Now a new one, IndoorAtlas Ltd., has entered the fray, Venture Capital Dispatch has learned, raising $4.5 million in a round led by Mobility Ventures and the Finnish seed fund KoppiCatch.

Valuation is undisclosed, in part because investors are still interested, according to KoppiCatch co-founder and IndoorAtlas Executive Chairwoman Inka Mero. The two-year-old company has turned away acquisition offers and may raise another larger funding round in the near future.

“I’ve had my share of the highs and lows of startups, and I know this is a rare luxury, when the bigger companies call you,” Ms. Mero said

IndoorAtlas, which has offices in Finland and Mountain View, Calif., spun out of the University of Oulu in Finland in 2012 with software that enables the compass in a smart phone to pinpoint a person’s indoor location by exploiting variations caused by buildings in the Earth’s magnetic fields.

An early version of the product, whose technology is patented, is available on both iPhones and Android devices, and IndoorAtlas is testing it with a large U.S.-based retailer that the startup declined to name.

So far, it can optimize a shopping list by showing a customer how to navigate through a store, for instance, and offer discounts on products along the way. Location is accurate to within one to two meters.

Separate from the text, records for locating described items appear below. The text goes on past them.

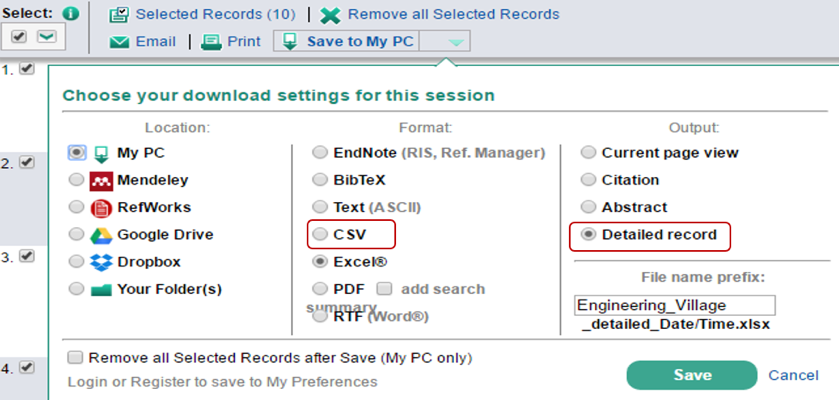Image resolution: width=839 pixels, height=400 pixels.
Task: Open the select dropdown arrow under Select
Action: [46, 37]
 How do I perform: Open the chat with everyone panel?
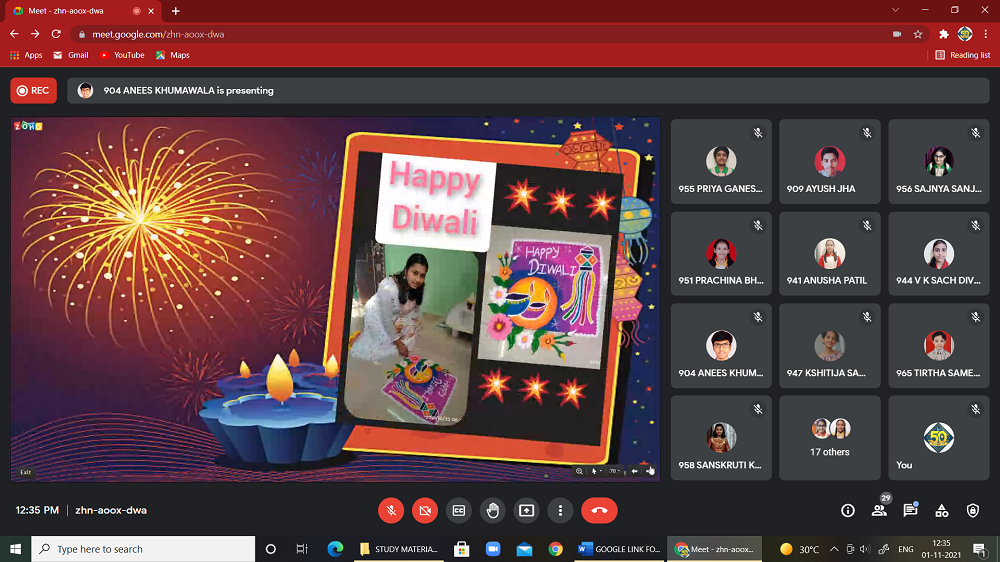910,510
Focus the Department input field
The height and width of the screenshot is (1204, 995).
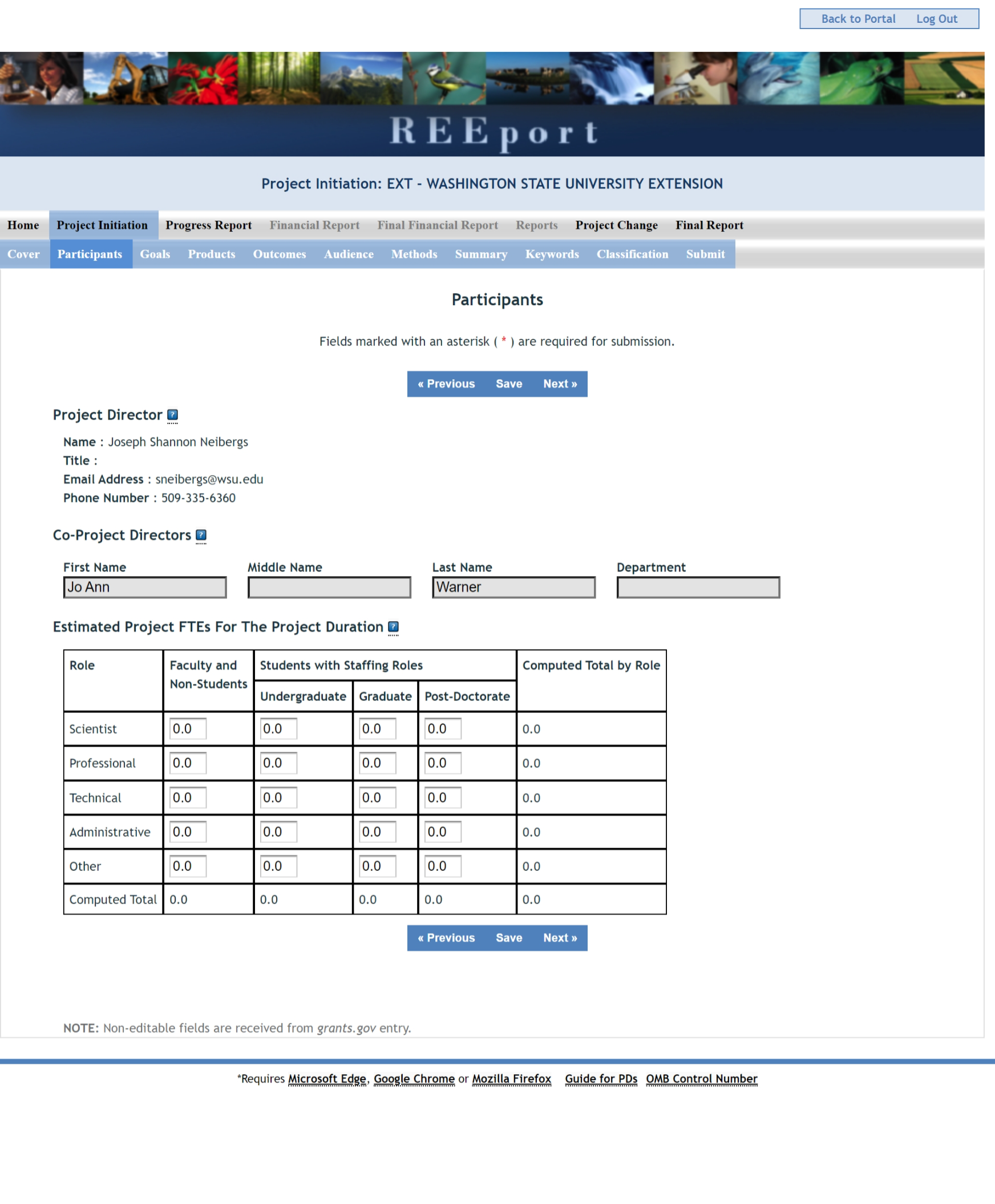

Thousands of developers are working with the software, according to Ms. Mero, adding several hundred indoor maps per day, and the company envisions many potential new services.

“We spend nearly 90% of our time indoors,” she said. “We all know how much we use navigation when we’re driving cars, and [there are] all those use cases available in malls or coffee shops that we’ve not yet seen.”

Other companies have different technical approaches to mapping the indoors, and IndoorAtlas will likely face stiff competition. Apple Inc. has turned on its location-sensing iBeacon service, Google Inc. has a prototype phone called Project Tango that creates 3-D models of indoor spaces, and several startups have received funding, including Matterport Inc., which is selling a 3-D camera.

IndoorAtlas will use its new money to launch its product and build its operations in the U.S. market, Ms. Mero said.

Other investors include Vera Ventures, Finnvera and Tekes, which finances innovation in Finland.